'The Glass Cage' asks: Will automation rob us of our skills?

Nicholas Carr wonders how human beings will learn to enjoy technology – without losing the edge that comes from striving.

The Glass Cage: Automation and Us, by Nicholas Carr, W.W. Norton & Co., 288 pp.

Will smart phones, tablets, and applications imprison us in a “frictionless world”? Do devices and programs dull our senses? Are we – as tech critics sometimes suggest – outsourcing our brains?

These questions are posed by Nicholas Carr in The Glass Cage: Automation and Us, a thoughtful extension of some of the questions raised in his 2011 Pulitzer Prize finalist, “The Shallows: What the Internet Is Doing to Our Brains.” “The Glass Cage” is smart, insightful, and at times funny, as it takes readers through a series of anecdotes, academic research, and current and historical events to paint a portrait of a world readily handing itself over to intelligent devices.
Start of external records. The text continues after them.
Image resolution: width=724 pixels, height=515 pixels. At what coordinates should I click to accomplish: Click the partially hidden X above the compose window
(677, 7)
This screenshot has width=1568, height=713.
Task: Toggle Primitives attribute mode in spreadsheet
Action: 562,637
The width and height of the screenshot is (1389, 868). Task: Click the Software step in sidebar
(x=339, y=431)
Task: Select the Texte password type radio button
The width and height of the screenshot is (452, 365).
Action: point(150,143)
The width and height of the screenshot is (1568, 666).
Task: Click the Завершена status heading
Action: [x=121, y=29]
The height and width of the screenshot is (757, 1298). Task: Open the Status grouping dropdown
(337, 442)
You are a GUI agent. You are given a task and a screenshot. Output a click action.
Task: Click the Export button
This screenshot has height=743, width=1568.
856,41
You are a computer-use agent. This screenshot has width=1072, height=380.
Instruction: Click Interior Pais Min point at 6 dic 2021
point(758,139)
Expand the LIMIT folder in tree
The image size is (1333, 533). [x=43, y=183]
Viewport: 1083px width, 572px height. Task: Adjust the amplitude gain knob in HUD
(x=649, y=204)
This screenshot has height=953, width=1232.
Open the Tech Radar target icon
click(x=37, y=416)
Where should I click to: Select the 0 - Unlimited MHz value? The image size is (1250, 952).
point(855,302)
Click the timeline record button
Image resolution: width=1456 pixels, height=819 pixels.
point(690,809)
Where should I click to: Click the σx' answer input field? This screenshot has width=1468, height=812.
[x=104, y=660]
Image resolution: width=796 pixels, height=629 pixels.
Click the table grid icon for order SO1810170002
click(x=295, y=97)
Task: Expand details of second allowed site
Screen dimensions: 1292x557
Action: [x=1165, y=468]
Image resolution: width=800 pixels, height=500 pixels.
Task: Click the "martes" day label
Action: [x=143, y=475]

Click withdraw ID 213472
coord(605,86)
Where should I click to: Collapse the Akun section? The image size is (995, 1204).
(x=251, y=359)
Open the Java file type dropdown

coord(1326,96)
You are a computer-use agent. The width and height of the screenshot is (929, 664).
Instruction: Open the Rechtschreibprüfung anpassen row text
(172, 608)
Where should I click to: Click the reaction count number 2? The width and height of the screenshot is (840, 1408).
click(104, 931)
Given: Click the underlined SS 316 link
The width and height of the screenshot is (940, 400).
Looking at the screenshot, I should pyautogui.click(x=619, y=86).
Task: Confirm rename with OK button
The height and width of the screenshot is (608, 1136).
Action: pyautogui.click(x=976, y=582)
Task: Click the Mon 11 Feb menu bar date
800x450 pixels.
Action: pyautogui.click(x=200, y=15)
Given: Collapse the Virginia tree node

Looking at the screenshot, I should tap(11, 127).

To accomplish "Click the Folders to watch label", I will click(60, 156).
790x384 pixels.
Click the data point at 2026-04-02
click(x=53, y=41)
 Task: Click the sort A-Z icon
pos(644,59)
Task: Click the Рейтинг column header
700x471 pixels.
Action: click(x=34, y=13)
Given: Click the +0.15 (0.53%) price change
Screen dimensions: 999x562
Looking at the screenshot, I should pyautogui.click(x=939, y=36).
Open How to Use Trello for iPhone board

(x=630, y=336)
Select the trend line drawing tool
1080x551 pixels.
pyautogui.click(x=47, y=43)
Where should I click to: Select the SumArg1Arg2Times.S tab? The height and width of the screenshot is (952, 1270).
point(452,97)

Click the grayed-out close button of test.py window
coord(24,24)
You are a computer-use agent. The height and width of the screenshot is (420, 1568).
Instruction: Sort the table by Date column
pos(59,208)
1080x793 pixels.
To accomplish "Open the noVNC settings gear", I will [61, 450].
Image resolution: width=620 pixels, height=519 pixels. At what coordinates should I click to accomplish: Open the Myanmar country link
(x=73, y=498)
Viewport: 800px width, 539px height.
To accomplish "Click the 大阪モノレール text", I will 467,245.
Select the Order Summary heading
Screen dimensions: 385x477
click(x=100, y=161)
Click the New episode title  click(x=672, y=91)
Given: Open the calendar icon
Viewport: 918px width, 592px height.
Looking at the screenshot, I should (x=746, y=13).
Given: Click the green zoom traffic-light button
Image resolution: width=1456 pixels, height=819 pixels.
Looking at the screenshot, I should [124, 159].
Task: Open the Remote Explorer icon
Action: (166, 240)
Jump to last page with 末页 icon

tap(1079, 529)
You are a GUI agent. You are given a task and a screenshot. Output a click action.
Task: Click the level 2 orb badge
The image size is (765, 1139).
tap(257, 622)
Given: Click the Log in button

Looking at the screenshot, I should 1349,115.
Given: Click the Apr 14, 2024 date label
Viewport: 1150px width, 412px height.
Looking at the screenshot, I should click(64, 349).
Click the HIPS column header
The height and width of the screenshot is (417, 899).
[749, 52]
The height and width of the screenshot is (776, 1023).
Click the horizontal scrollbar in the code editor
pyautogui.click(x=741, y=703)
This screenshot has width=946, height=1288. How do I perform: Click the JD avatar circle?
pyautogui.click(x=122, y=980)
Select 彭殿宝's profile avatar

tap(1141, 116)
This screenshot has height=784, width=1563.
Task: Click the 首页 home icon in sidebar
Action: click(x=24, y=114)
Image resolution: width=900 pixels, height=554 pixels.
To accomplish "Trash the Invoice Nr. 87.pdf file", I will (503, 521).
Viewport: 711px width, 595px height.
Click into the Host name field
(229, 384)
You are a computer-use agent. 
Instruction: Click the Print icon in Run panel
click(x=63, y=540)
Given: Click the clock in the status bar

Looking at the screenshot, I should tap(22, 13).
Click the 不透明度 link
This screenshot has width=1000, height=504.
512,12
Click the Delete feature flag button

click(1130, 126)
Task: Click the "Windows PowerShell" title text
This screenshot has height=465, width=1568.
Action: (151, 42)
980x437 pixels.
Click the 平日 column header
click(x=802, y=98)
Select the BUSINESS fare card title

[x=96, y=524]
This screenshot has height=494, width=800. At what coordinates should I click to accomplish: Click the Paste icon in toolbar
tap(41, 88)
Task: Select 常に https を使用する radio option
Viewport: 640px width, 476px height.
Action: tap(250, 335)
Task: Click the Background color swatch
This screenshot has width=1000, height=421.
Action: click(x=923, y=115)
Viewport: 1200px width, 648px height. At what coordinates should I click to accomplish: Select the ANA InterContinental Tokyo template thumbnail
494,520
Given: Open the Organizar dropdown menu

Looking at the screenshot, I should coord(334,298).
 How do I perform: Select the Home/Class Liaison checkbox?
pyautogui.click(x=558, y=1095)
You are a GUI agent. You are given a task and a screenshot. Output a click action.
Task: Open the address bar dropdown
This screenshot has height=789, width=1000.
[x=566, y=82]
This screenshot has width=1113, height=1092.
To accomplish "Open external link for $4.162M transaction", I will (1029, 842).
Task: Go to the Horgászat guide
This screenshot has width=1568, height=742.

Opening with his struggle to master a stick-shift car as a teenager, Carr describes how, at first, he was befuddled by the manual transmission, causing his car to buck, lurch, and stall. But when he finally gets a long-coveted automatic car, Carr’s pleasure is fleeting. He misses the work. With an automatic car, he feels “a little less like a driver and a little more like a passenger.”

The story serves as a touchstone for Carr’s thesis: When tasks are automatized, we lose the beneficial struggle inherent in the honing of expertise.
In a chapter titled “On Autopilot,” Carr describes the earliest days of airplane automation, beginning 100 years ago when an American pilot flew a Curtiss C-2 biplane near the banks of the Seine in Paris with no hands on the controls, relying instead on a “gyroscopic stabilizer apparatus.” Not only was it a celebrated event, but it also set the stage for a rapid intertwining of flight and automation.

Fast-forward to the 21st century and the setting looks a little different. Carr tells how pilots have in many ways become glorified machine operators. While airplanes may now be safer, Carr shows how we have also seen the rise of “automation-induced errors,” or problems that follow when flight crews lean too heavily on software.

Zooming out to examine all aspects of modern existence affected by automation, the landscape looks bleak. Yet Carr is no Luddite. What he seeks is a different path to our interaction with automation, one that allows for speed and efficiency without the loss of skills and expertise.

But here Carr’s argument is weakest. Though he cites numerous ways both software and hardware developers are trying to build programs that work with and enhance people’s abilities rather than replace them, the possible solutions pale in comparison to the problems he pinpoints.

Carr is at his best when emphasizing that technology, when used well, can enhance people’s skills, not hinder them. Carr admits, however, that the natural response is to crave devices that replace tasks entirely. Why study any kind of map or compass when Google Maps knows the route? The problem, Carr points out, is that we may never truly know where we are.

Learning to lead automated lives that still allow the development and growth of creative cognitive output is the most intriguing dilemma Carr poses to readers. Is an easy life – but one in which a person is trapped within a glass cage, able to see the world outside without ever truly engaging in it – actually a fulfilling life?

Carr’s book succeeds not because it gives answers, but because it furthers a necessary conversation. The necessity of slow learning and hard work will never leave us, even in an automated world.

Jacob Axelrad is a Monitor staff writer.